What you need to do >>
Each entry below is to be written out exactly, and the pictures are to be left out.
_ _ _ _ _
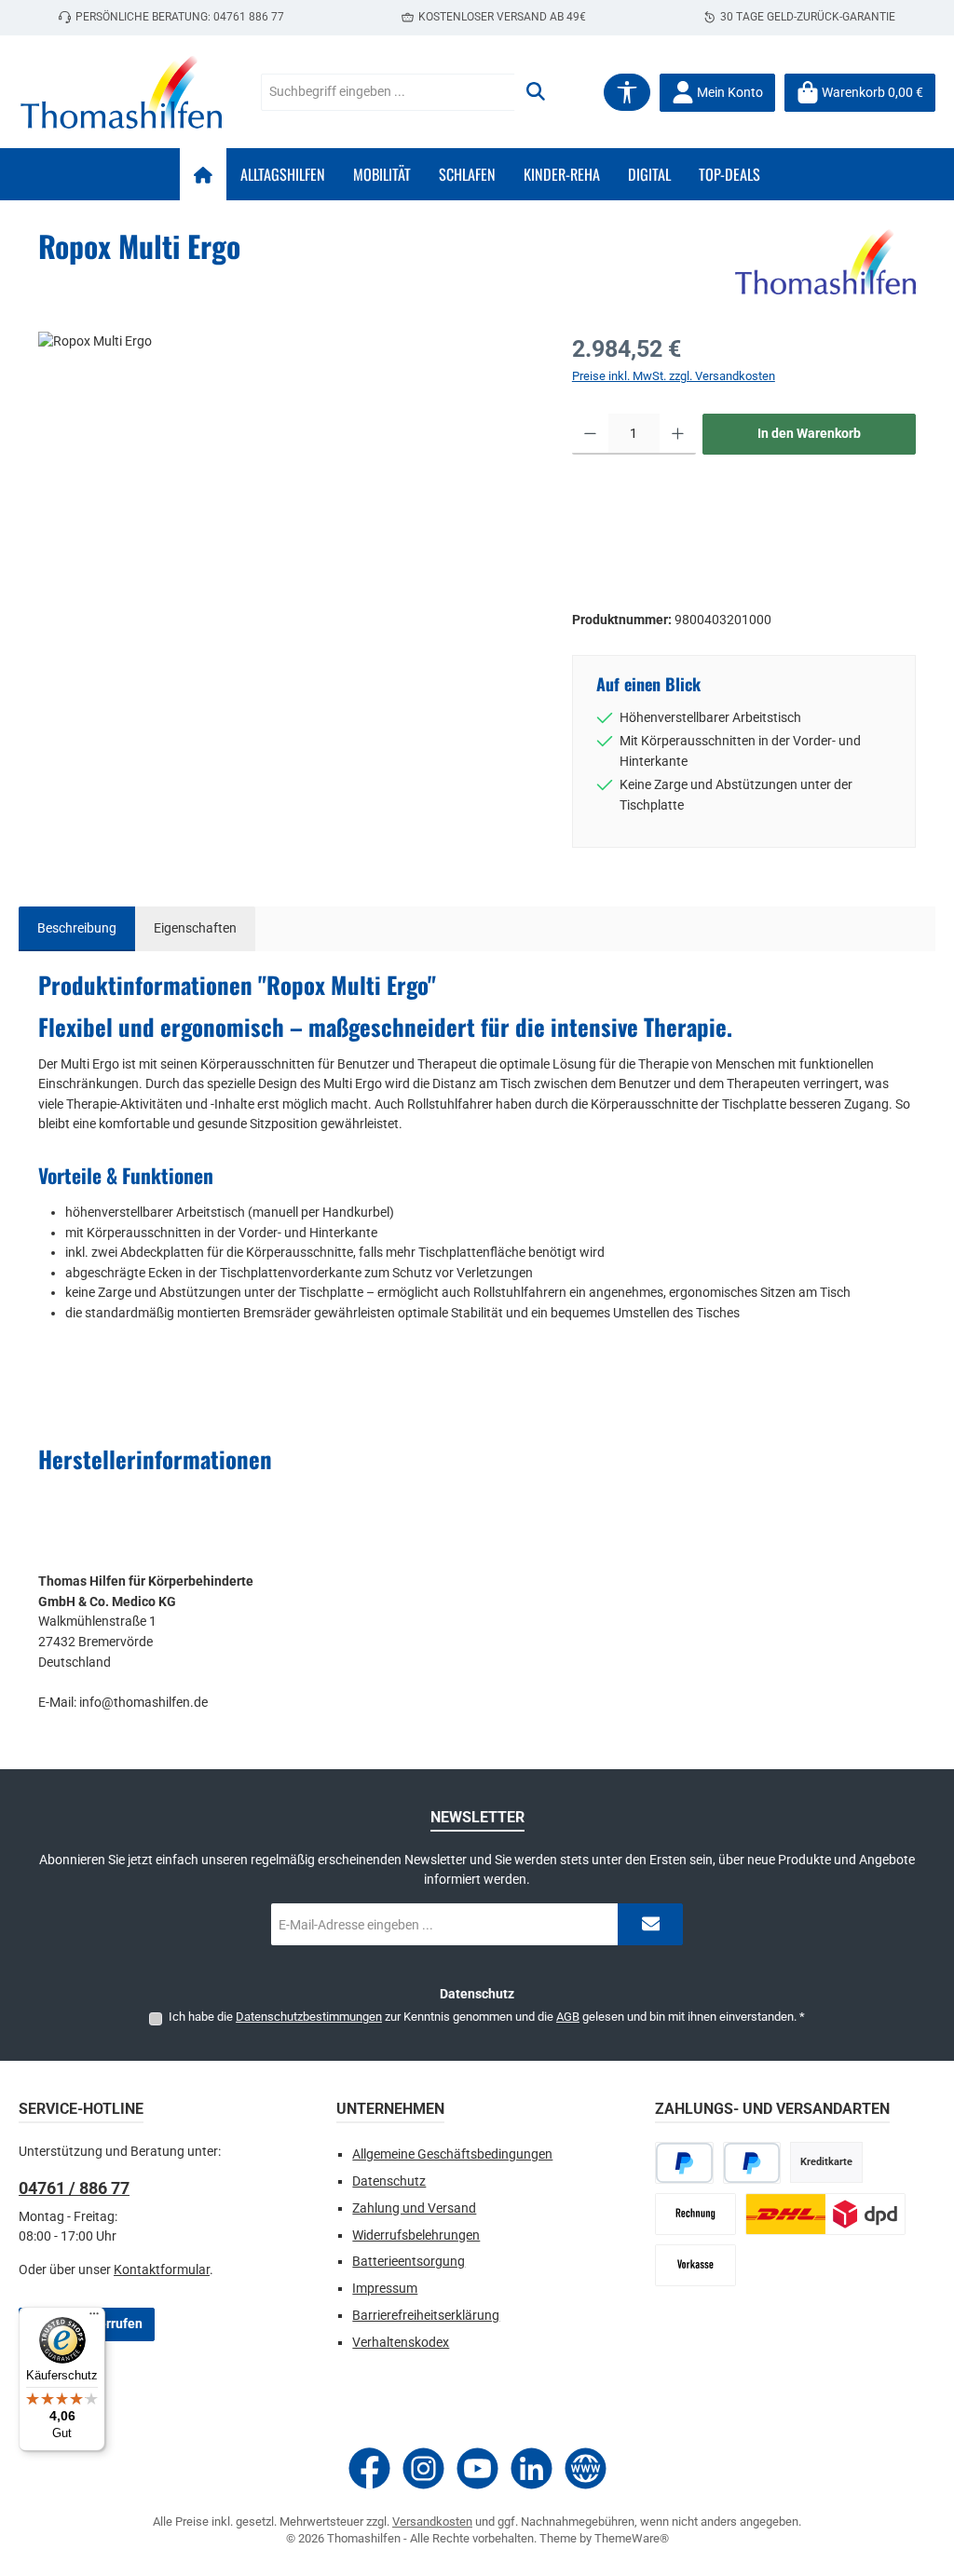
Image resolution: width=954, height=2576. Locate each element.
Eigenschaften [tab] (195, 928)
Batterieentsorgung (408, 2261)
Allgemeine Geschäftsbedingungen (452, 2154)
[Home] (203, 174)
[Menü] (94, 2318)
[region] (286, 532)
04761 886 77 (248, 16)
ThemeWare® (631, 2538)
_ _ _ _ _
Solution to this problem >>
Image resolution: width=954, height=2576. Locate each element.
Eigenschaften [tab] (195, 928)
Batterieentsorgung (408, 2261)
Allgemeine Geschäftsbedingungen (452, 2154)
[Home] (203, 174)
[Menü] (94, 2318)
[region] (286, 532)
04761 886 77 (248, 16)
ThemeWare® (631, 2538)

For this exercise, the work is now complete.